■ **Podany fragment**
──────────────────────────────

Zalogowany jako: gość

Forum

Wątek: Wstydzenie się niewidomych

Wróć do listy wątków

2 z 9

Poprzednia
Następna

21 z 178: adelcia

nie mówię że mają nas za to chwalić, że np nic ze swojim życiem nie robimy, ale przynajmniej nie musieli byśmy się przy nich czuć jak śmieci w śmietniku.
a przynajmniej tja tak się czuję, nie wiem jak mają inni.
-- (monstricek):
Czytam niektóre z postów tutaj i zastanawiam się: Dlaczego uważacie, że zrehabilitowani osoby niewidome powinny dobrze traktować osoby, kture często są nie rozwinięci tylko przez własne lenistwo? Ja, np, potrafię poruszać się z laską, gotować, wykonywać proste naprawy w domu, mam dobre umiejętności obsługi komputera i smartfona i chętnie pomogę komuś w tym, jeśli dana osoba jest gotowa do nauki. Sporo mniej ogarniętych osób niewidomych nie chce uczyć się niczego nowego. Łatwiej jest im ciągle narzekać, że jest ciężko, że nikt im nie pomaga, tym samym doprowodzając do ni echęci co kolwieg robić dla nich. Dlaczego miałbym pomagać toksycznej osobie? Dlaczego miałbym szanować taką osobę? Naprawdę wstyd mi za niewidomych, którzy nie umieją robić prostych rzeczy. Rozumiem, że poruszanie się z laską lub gotowanie jest trudne, ale kiedy kompletnie sprawna intelektualnie osoba z wyższym wykształceniem nie może po prostu zrobić kanapki lub zasznurować butów w wieku 25 lat, to jest to haniebne i nie mam powodu, aby szanować taką osobę. Można nauczyć się wszystkiego, jeśli się chce, ale widzę, że wielu niewidomych ludzi uważa, że łatwiej jest siedzieć na kanapie i cierpieć, niż robić coś dla samich siebie.

──────────────────────────────

■ **Przedstawione informacje**
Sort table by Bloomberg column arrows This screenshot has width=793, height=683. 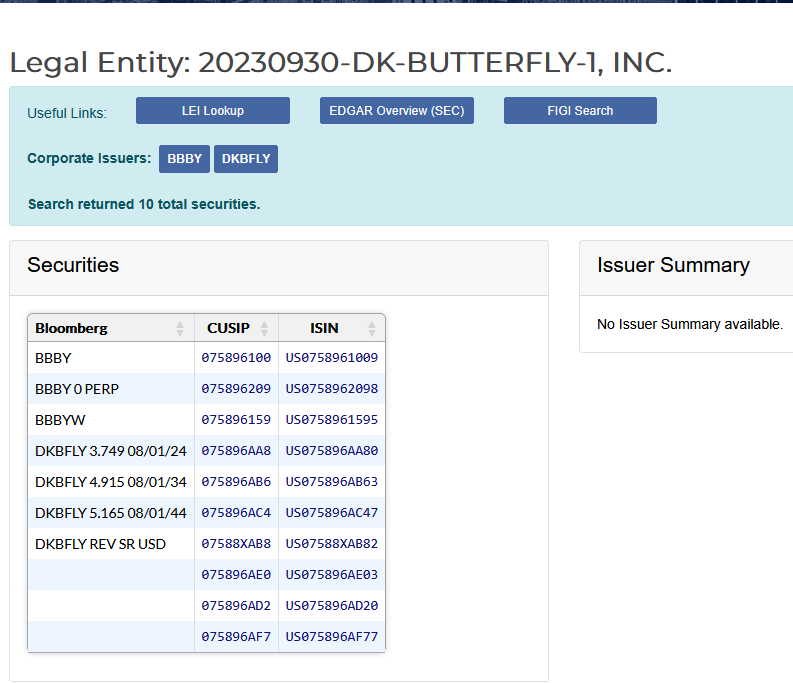(180, 328)
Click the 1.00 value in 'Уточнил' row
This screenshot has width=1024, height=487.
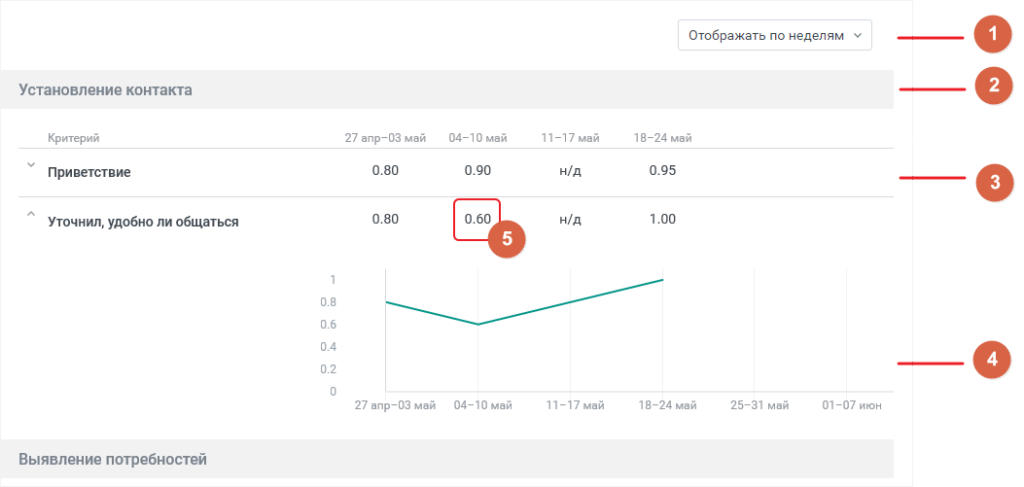661,219
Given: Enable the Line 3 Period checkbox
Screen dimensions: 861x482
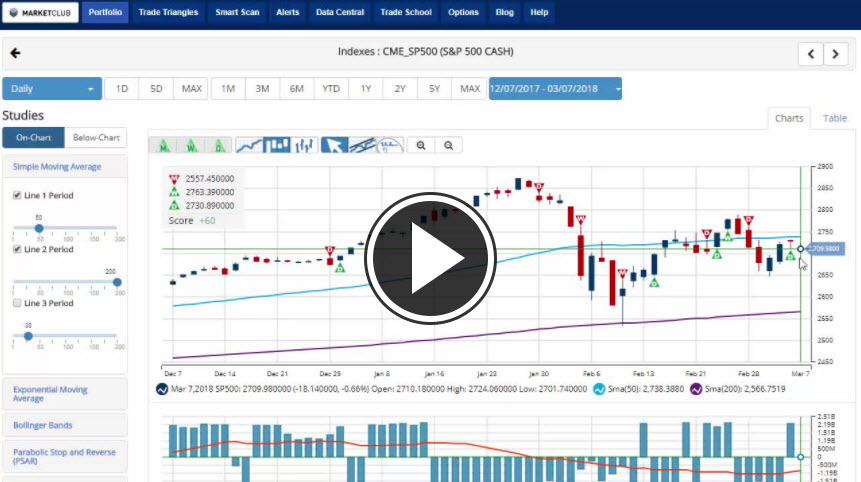Looking at the screenshot, I should coord(16,303).
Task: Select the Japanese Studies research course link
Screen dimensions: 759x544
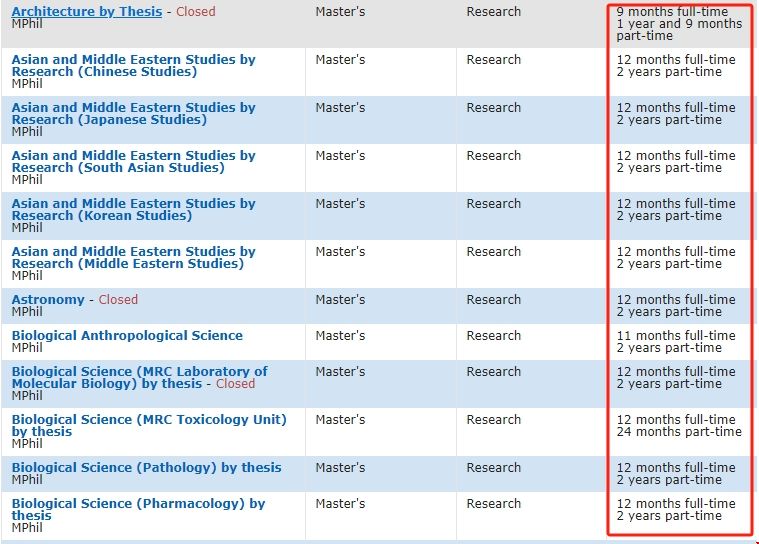Action: point(133,114)
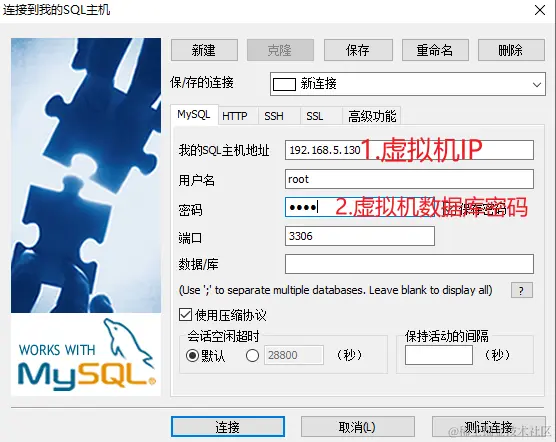This screenshot has height=442, width=556.
Task: Open the 高级功能 tab
Action: click(x=372, y=116)
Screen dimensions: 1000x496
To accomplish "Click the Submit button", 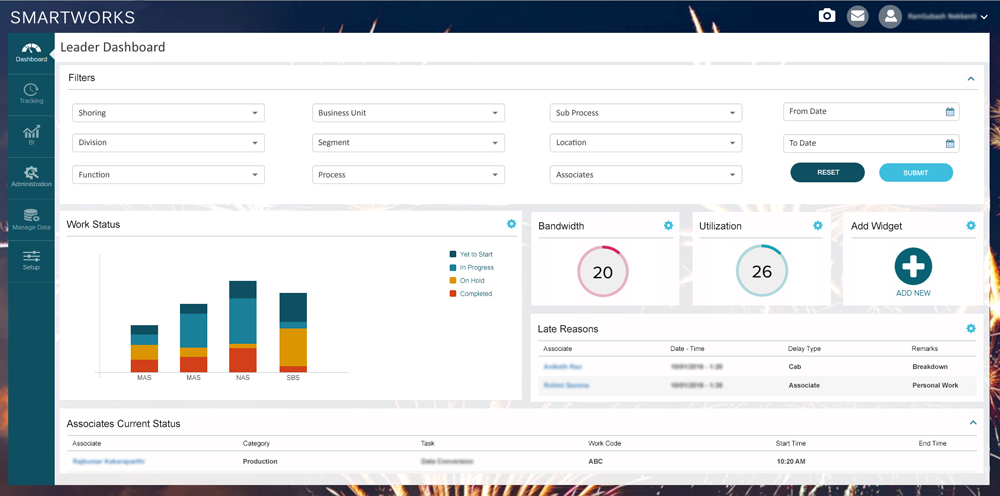I will tap(915, 173).
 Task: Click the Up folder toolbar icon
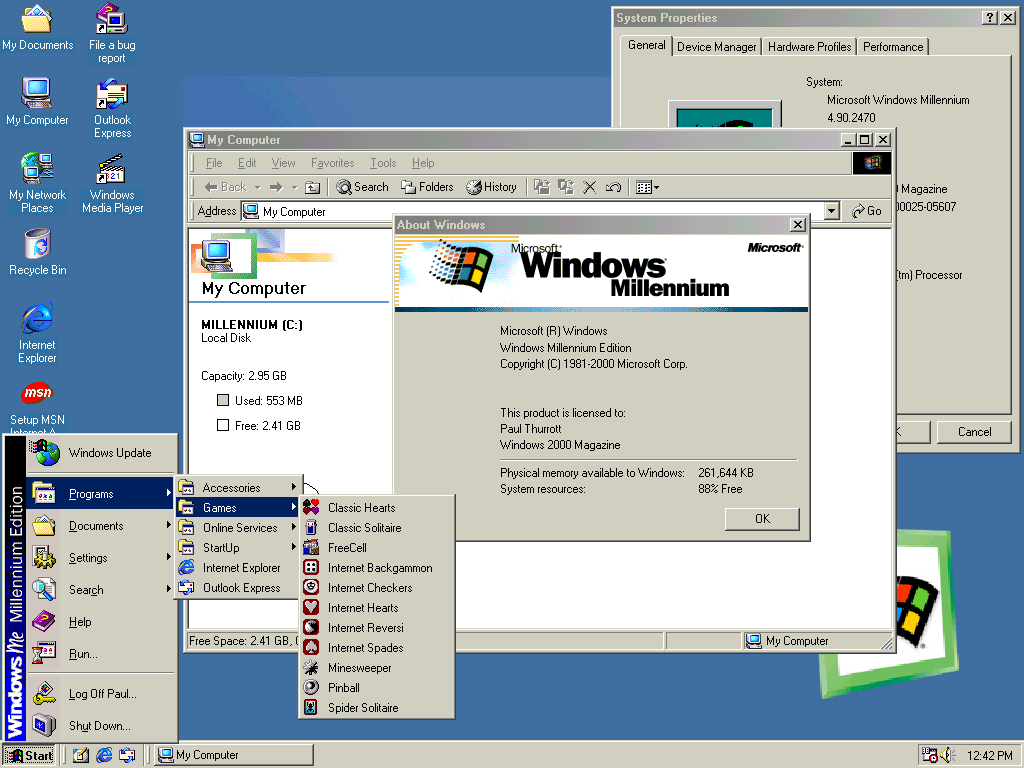(312, 187)
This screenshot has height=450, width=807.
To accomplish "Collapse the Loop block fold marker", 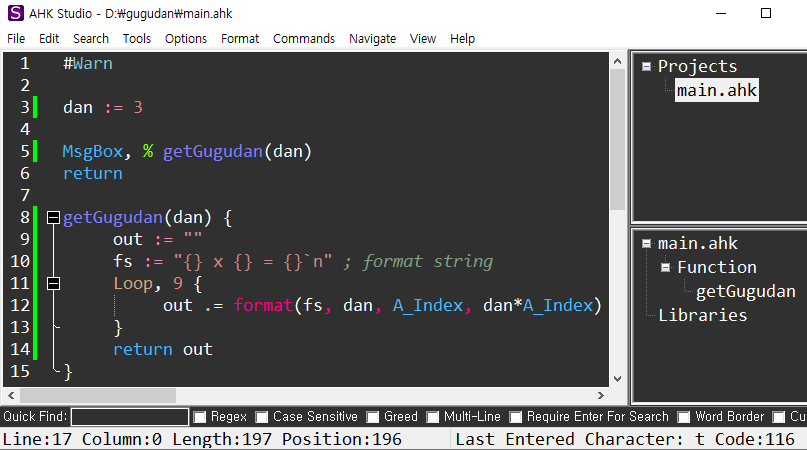I will click(x=53, y=283).
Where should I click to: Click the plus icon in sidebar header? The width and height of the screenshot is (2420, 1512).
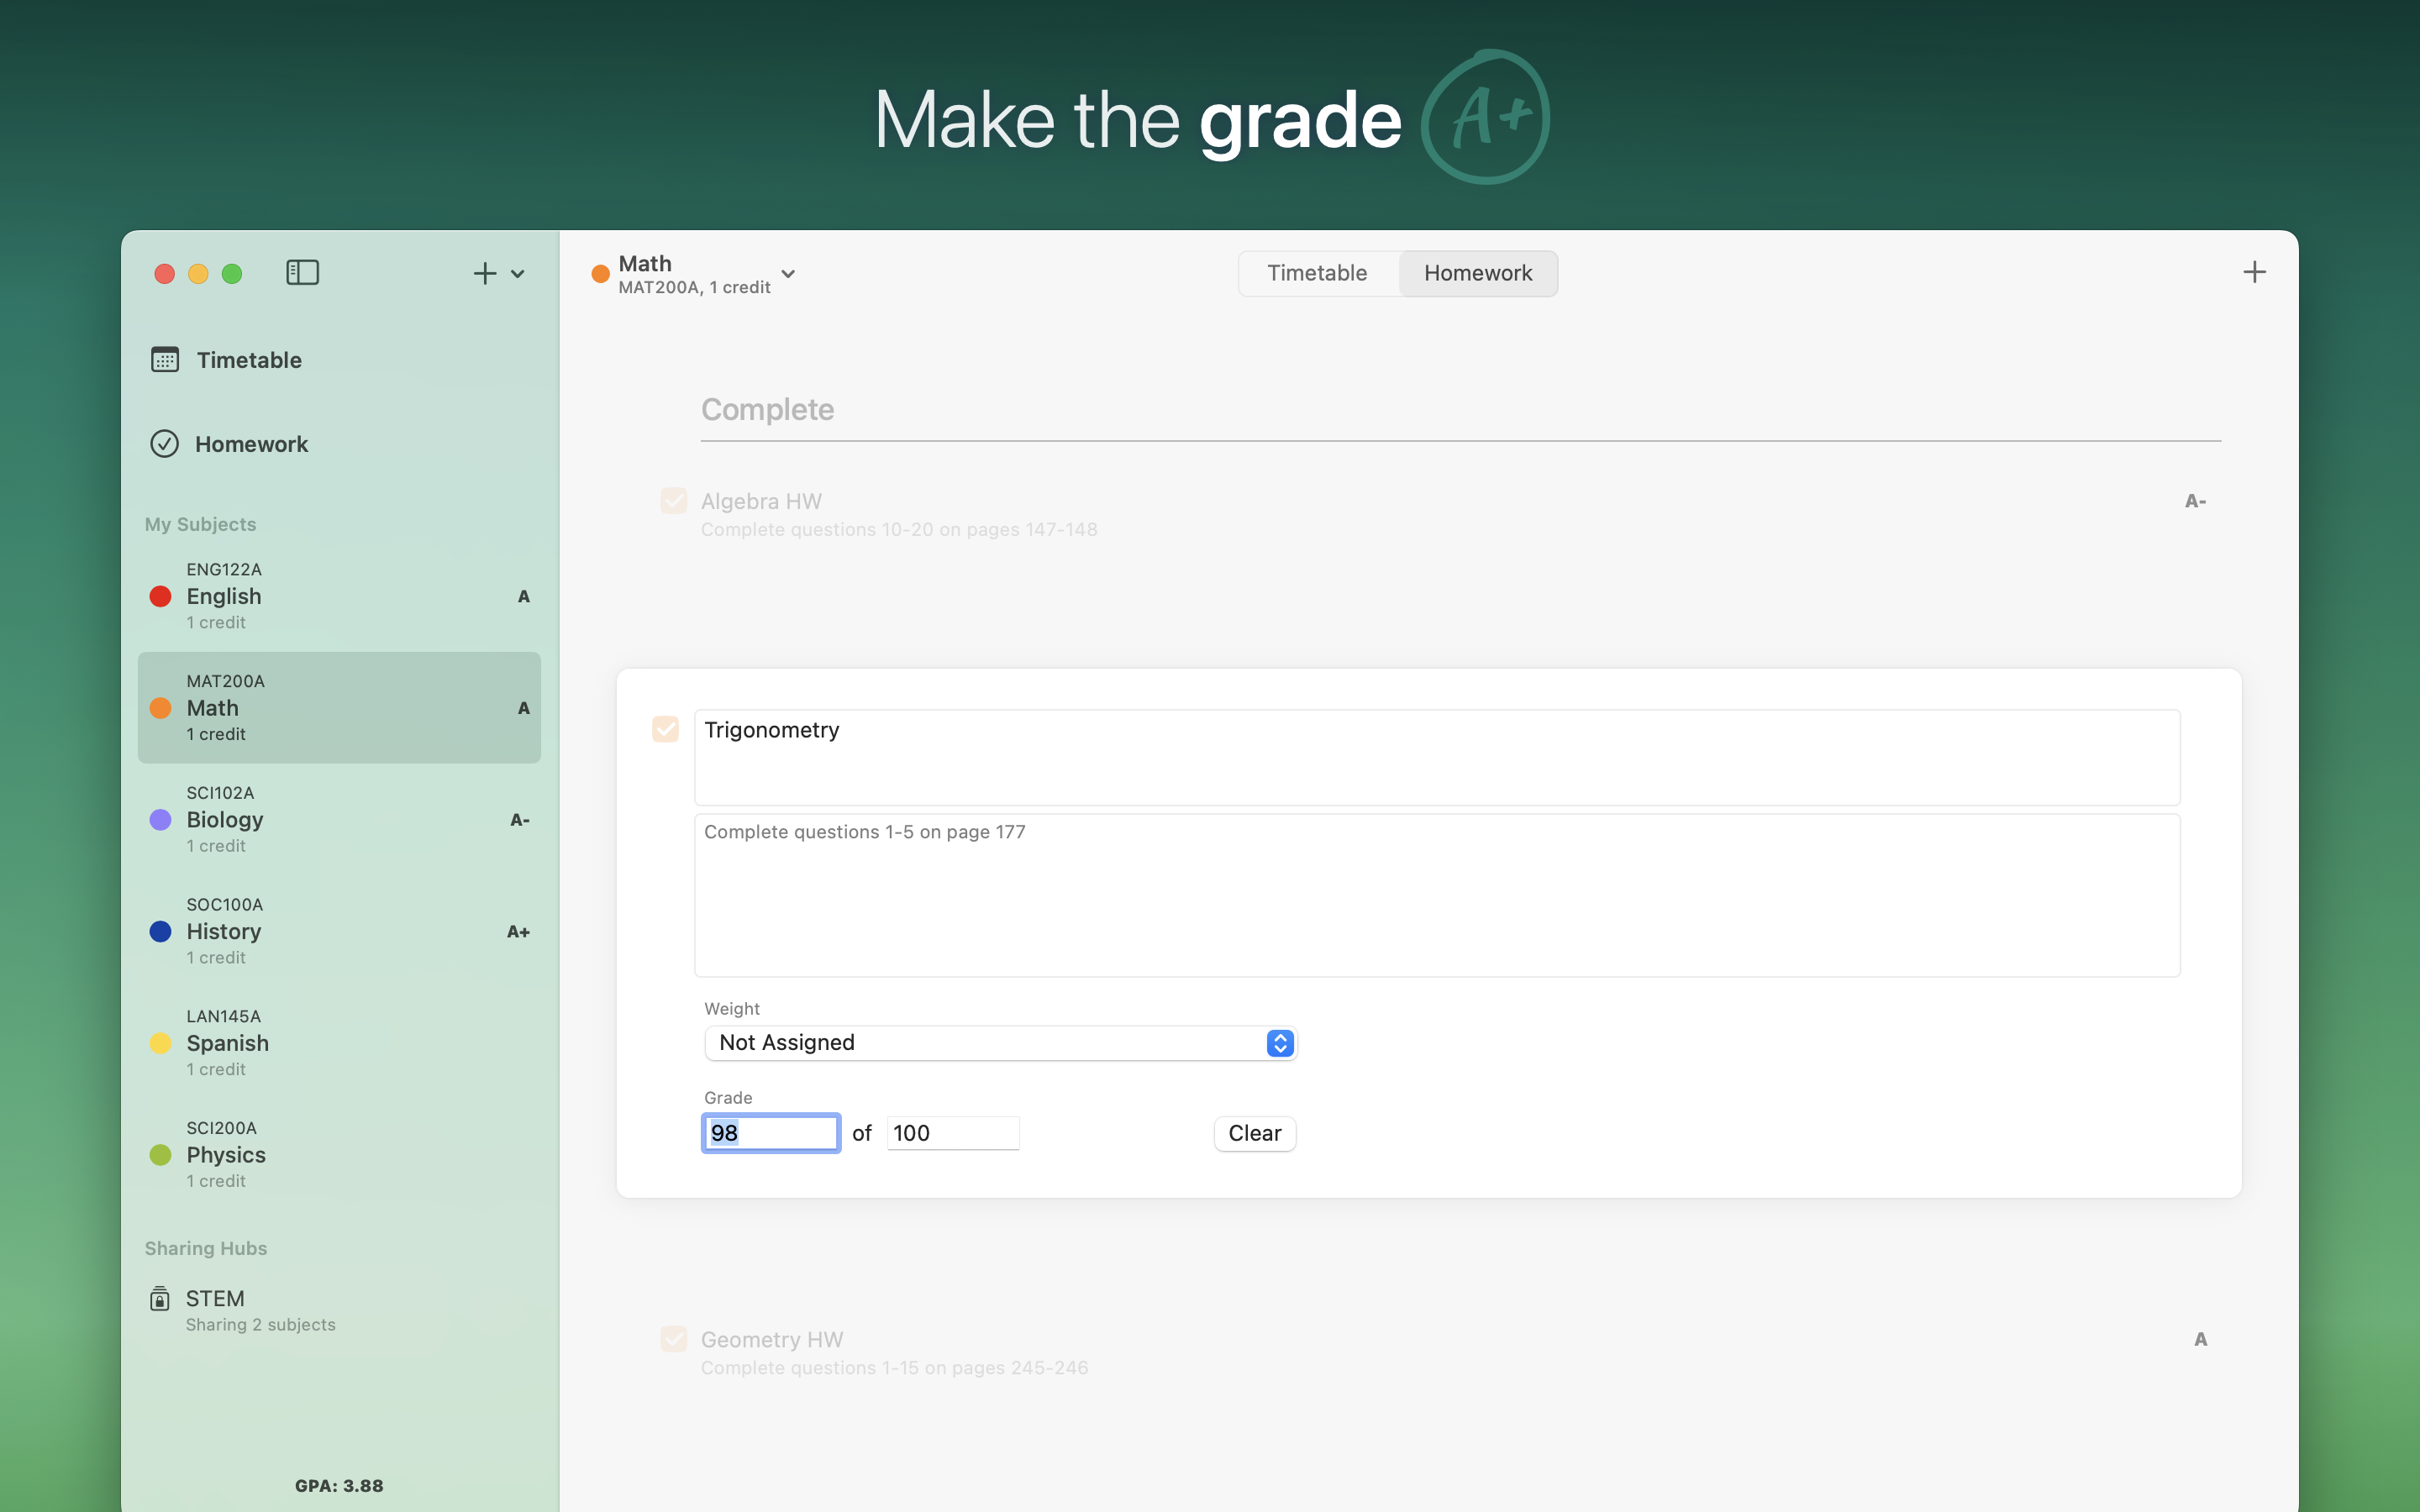pyautogui.click(x=485, y=273)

──────────────────────────────

■ **Zadanie pisemne 1**
Przepisz dokładnie część podanego fragmentu, zaczynając od „Wątek: Wstydzenie się” i kończąc na „jak mają inni.”.
■ **Zadanie pisemne 2**
W jakim wieku, według podanego fragmentu, to haniebne, gdy sprawna intelektualnie osoba z wyższym wykształceniem nie potrafi zrobić kanapki ani zasznurować butów?

■ **Poprawna odpowiedź 1**
Wątek: Wstydzenie się niewidomych

Wróć do listy wątków

2 z 9

Poprzednia
Następna

21 z 178: adelcia

nie mówię że mają nas za to chwalić, że np nic ze swojim życiem nie robimy, ale przynajmniej nie musieli byśmy się przy nich czuć jak śmieci w śmietniku.
a przynajmniej tja tak się czuję, nie wiem jak mają inni.

■ **Poprawna odpowiedź 2**
W wieku 25 lat.